William, izin yılı boyunca Belize’yi ziyaret etti. Burada bir hamakta uyudu ve Galli Muhafızların yanında ordu tayınlarını yedi. İngiltere’de bir mandıra çiftliğinde çalıştı. Ayrıca hayır işleri yapmak için Kenya, Tanzanya ve Botsvana’ya gitti ve 10 hafta boyunca Şili’deki sürdürülebilir kalkınma hayır kurumu Raleigh International için çalıştı. Boş zamanlarını yürüyüş yaparak, kanoyla gezerek ve hatta günlerce ücra bir kumsalda bir çadırda yaşayarak geçiriyordu. Şili’deyken çocuklara İngilizce öğretti ve el emeği yaptı.
Bir farklılık yaratmak
Gezisi hakkında “Burada aslında diğer insanların yaşamlarında bir fark yaratıyorsunuz” dedi. “Aynı zamanda sizi evlerine davet ediyorlar. Bir dil engeli olmasına rağmen biriyle iyi geçinme fikri. Buradaki herkes çok arkadaş canlısı, hepimiz çok iyi anlaşıyoruz ve kelimelere ihtiyacınız yok.
William, ne kadar büyük veya küçük olursa olsun, herhangi bir görevi sorgusuz sualsiz, verimli ve bir lider olarak çalışarak üstlendi. Keşif lojistiği yöneticisi Graham Hornsey, “William bununla çok iyi başa çıktı ve onda beni etkileyen şey ne kadar normal olduğuydu,” dedi. Katie Nicholl’un kitap, Kate: Geleceğin Kraliçesi. “Herkes gibi davranılmak istediğini söyledi ve öyleydi. Onu tuvaletleri temizlerken gördüğünüzde, kameralar için değildi, gerçekten tuvaletleri temizlemişti.”

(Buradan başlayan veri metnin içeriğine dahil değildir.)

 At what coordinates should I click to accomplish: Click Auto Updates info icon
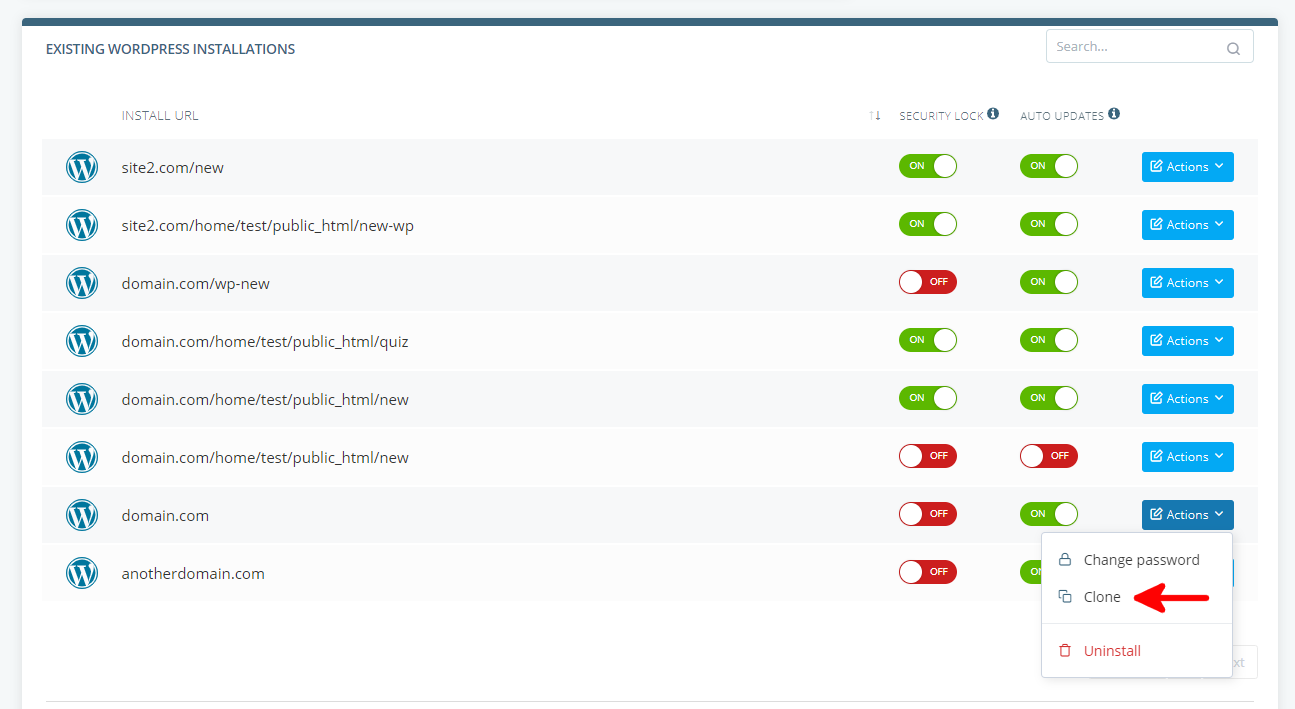1113,114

2001 sonbaharında, prens İskoçya’daki St. Andrews Üniversitesi’ne kaydoldu. Bu, 150 yıllık kraliyet geleneğini bozdu. Prens Charles, William’ın amcası Prens Edward ve büyük büyükbabası Kral George VI dahil olmak üzere ailenin çoğu üyesi Oxford veya Cambridge’e gitmişti. Ancak William, prestijli sanat programı için tarihi üniversiteyi seçti (ancak daha sonra ana dalını sanat tarihinden coğrafyaya değiştirecekti). Yakında hayatının aşkıyla karşılaşacağını bilmiyordu.
Bu makalenin bir versiyonu ortak dergimiz Kate’de yayınlandı.